Der Bäcker Samuel Körner wartete 1707 darauf, dass ihn Anna, die Königin von England, mit ihren Kutschen abholen liess. Der alte Obervogt Isaak Keller bestellte für ein imaginäres Reiterregiment beim Hutmacher 50 graue und 50 schwarze Hüte. Anna Schneider wollte sich ein Loch in den Kopf bohren lassen, um nachzusehen, was darin verborgen ist. Die Autorin erzählt die Geschichten von diesen und anderen wahnsinnigen Menschen im Zürich des 17. Jahrhunderts.
Lokale Fallstudien zu Wahnsinn in der Frühen Neuzeit sind trotz der Tatsache, dass die Geschichte von Geisteskrankheiten seit Michel Foucaults Werk 'Wahnsinn und Gesellschaft' auf der Agenda historischer Forschung steht, selten. Die vorliegende Studie zielt vor dem Hintergrund einer besonders dichten Überlieferung darauf, für einen geographisch eng beschränkten Raum - Stadt und Landschaft Zürich - ein umfassendes Bild des gesellschaftlichen Umgangs mit Wahnsinn zu entwickeln, das insbesondere die Sphäre des Alltags ausserhalb von Anstalten mit einschliesst. Vor allem wird dabei aufgezeigt, wie Geisteskranke von ihren Familien und Gemeinden versorgt wurden. Ein weiterer Fokus liegt auf der Perspektive der Geisteskranken selbst. Deutlich wird hier, wie Wahnsinnige mit der eigenen Feststellung ihres Andersseins sowie der Fremdzuschreibung von Wahnsinn umgingen.
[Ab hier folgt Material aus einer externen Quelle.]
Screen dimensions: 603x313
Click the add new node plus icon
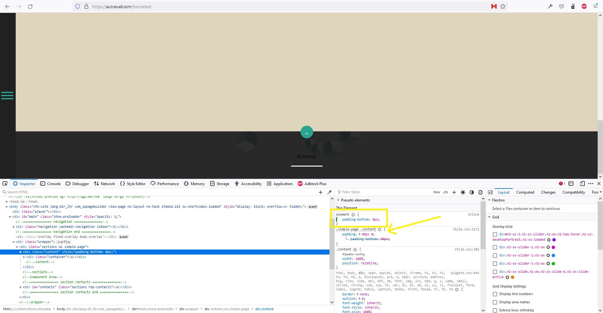click(321, 192)
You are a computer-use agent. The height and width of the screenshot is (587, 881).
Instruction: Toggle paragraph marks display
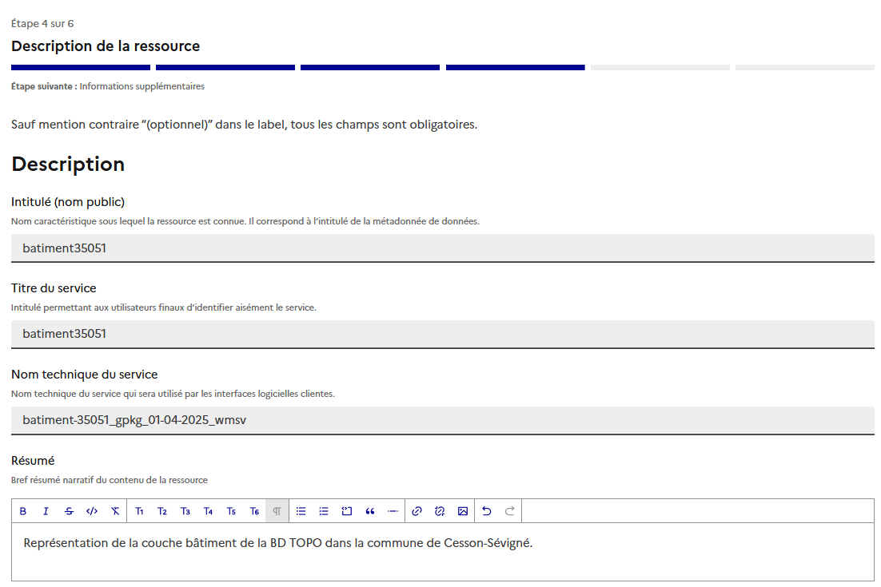[x=277, y=511]
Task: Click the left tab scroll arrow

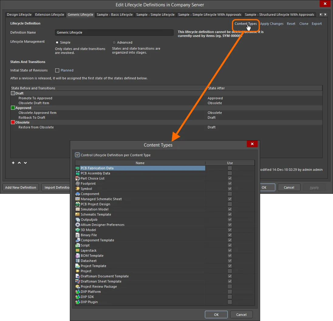Action: tap(321, 14)
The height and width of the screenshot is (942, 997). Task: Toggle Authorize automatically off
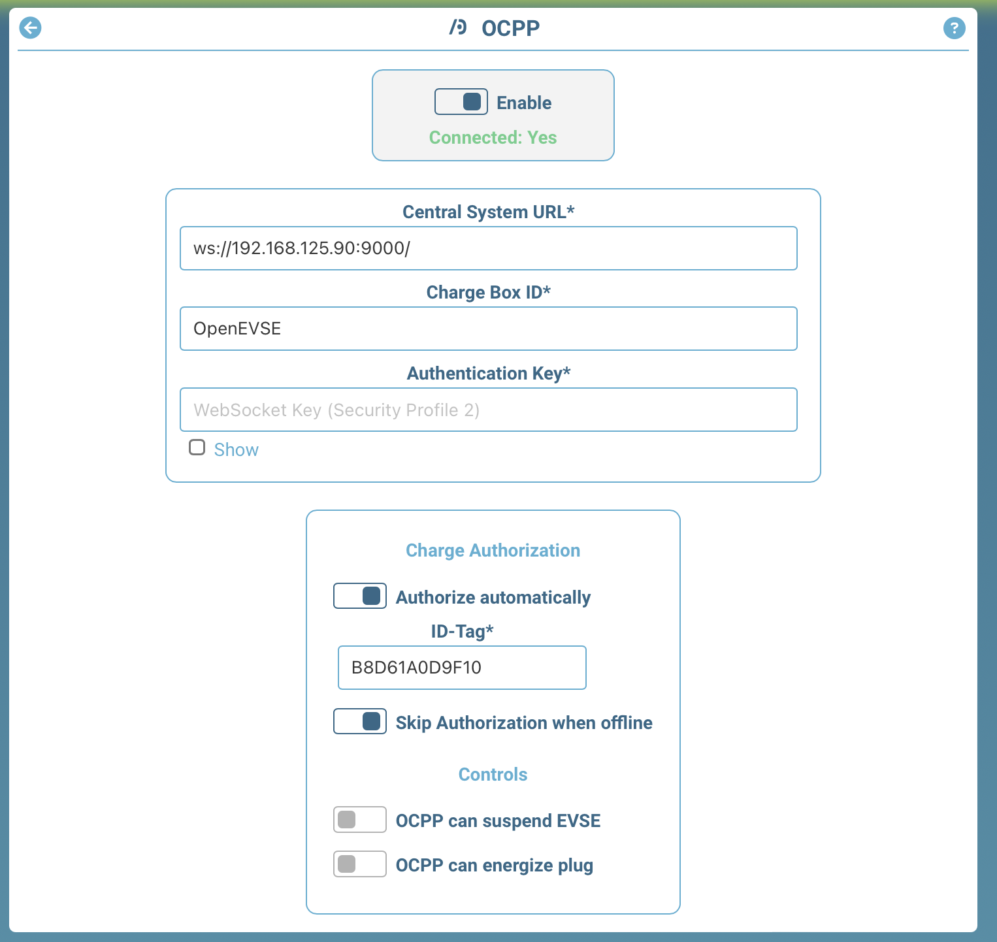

Die Analyse von Wahnsinn aus verschiedenen Perspektiven ermöglicht eine Relativierung einer auf obrigkeitliche Disziplinierung ausgerichteten Blickweise. Sie zeigt, dass Wahnsinn ein Ergebnis von komplexen und dynamischen Interaktions- und Zuschreibungsprozessen war. An diesen Prozessen waren nicht nur die Obrigkeit und die Gelehrten beteiligt, sondern ebenso die Nachbarschaft, die Familie und die Kranken selbst.